Excerpt to read
Efficient construction of time-invariant process tensors for simulating high-dimensional non-Markovian open quantum systems

TL;DR

A new algorithm for computing process tensors--matrix product operator (MPO) representations that capture the environment influence--which achieves greatly enhanced computational scalings with system size, while maintaining linear scaling with simulation length is proposed.

Abstract

Numerical methods for obtaining exact dynamics of non-Markovian open quantum systems are mostly limited to either small systems or to short-time evolution only. Here, we propose a new algorithm for computing process tensors--matrix product operator (MPO) representations that capture the environment influence--which achieves greatly enhanced computational scalings with system size, while maintaining linear scaling with simulation length. We build on recent developments in the field which allow for long-time evolutions through process tensors which have a time-translational invariance. These can be built for general Gaussian environments and generic coupling operators with the system using infinite time-evolving block decimation (iTEBD). We introduce a modified iTEBD algorithm using intermediate compression steps which bring down the computation time scaling with system size $d$ from $\mathcal{O}(d^8)$ to $\mathcal{O}(d^4)$, as well as significantly lowering the required memory. To illustrate the power of this method, we apply it to the problem of dispersive qubit readout in circuit QED, which was previously out-of-reach numerically. The full treatment of the measurement resonator, which requires a large system space, combined with the long simulation times precipitated by the separation of timescales between the measurement drive and the environment dissipation, is now possible. The algorithm we introduce not only allows for capturing non-Markovian dynamics in large open quantum systems, but also further extends all the existing capabilities of process tensors, for example in quantum optimal control, or in computation of multi-time correlations or of steady states, to more complex systems with tens of levels.

Figures (10)

Given records
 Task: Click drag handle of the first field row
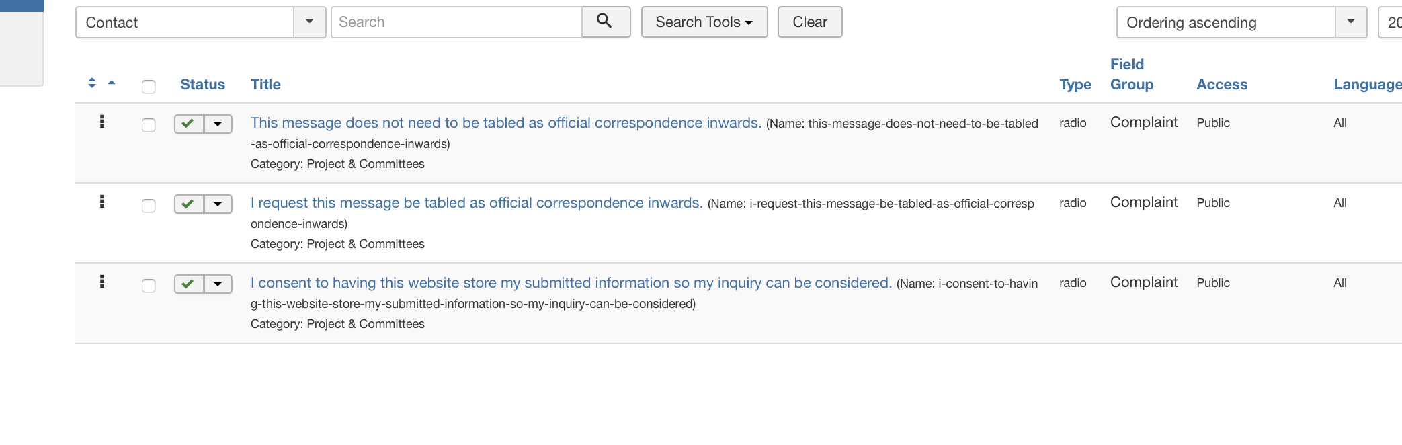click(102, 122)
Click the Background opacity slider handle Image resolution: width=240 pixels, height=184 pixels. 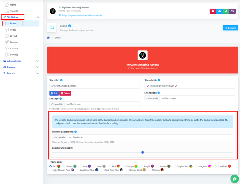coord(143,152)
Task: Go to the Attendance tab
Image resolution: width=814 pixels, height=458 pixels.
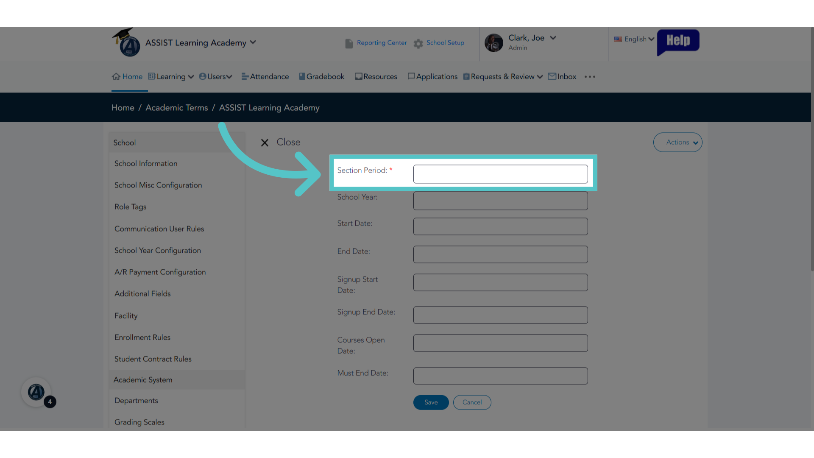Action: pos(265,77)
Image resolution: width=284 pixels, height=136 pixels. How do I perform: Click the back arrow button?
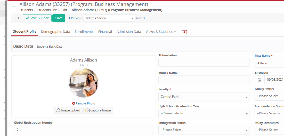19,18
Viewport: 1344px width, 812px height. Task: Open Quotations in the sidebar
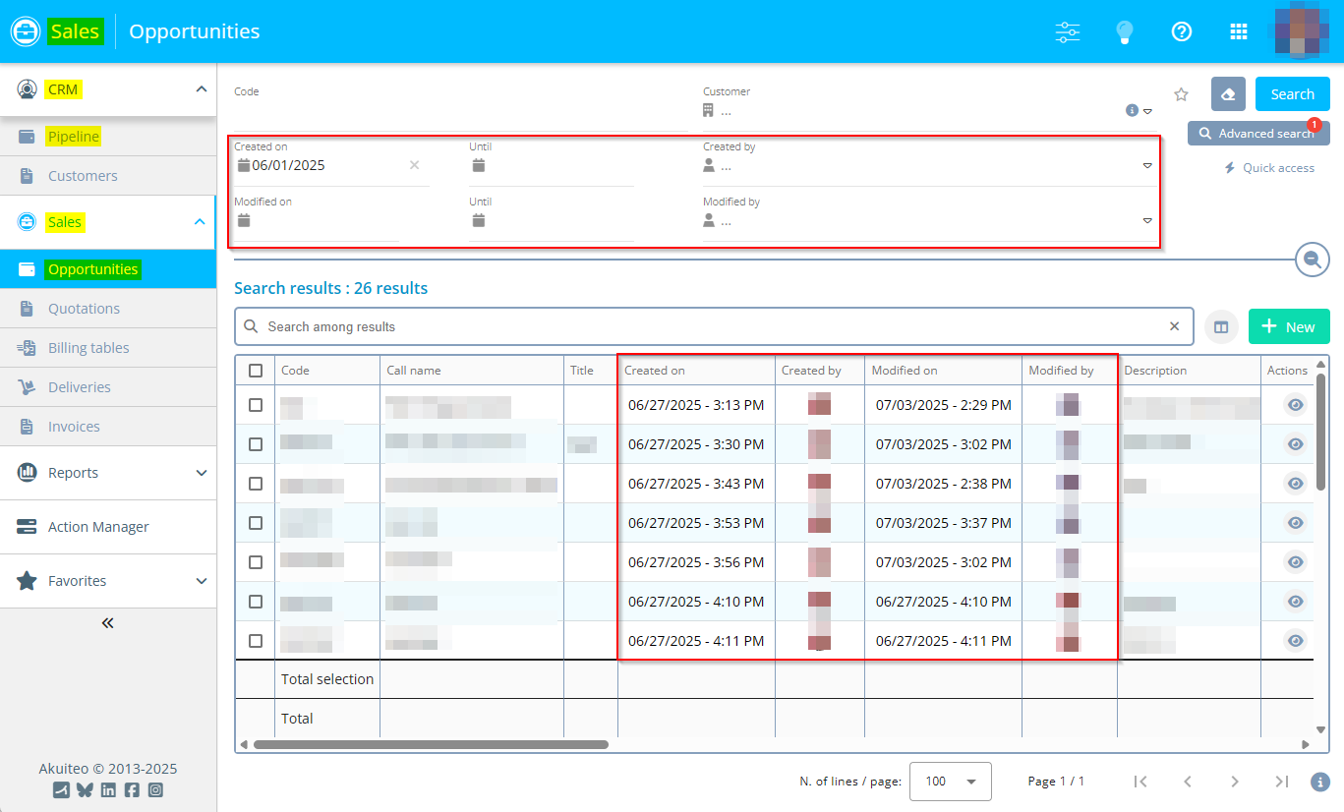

Work to do
(a) Write out the stretch of the process-tensor abstract from "Efficient construction of" through "length is proposed.", word for word.
(b) Repeat the stretch of the listing from the line containing "Image resolution: width=284" through the end of the listing, exactly, leaving out the pictures.

List of solutions
(a)
Efficient construction of time-invariant process tensors for simulating high-dimensional non-Markovian open quantum systems

TL;DR

A new algorithm for computing process tensors--matrix product operator (MPO) representations that capture the environment influence--which achieves greatly enhanced computational scalings with system size, while maintaining linear scaling with simulation length is proposed.

(b)
Image resolution: width=284 pixels, height=136 pixels. How do I perform: Click the back arrow button?
19,18
Viewport: 1344px width, 812px height. Task: Open Quotations in the sidebar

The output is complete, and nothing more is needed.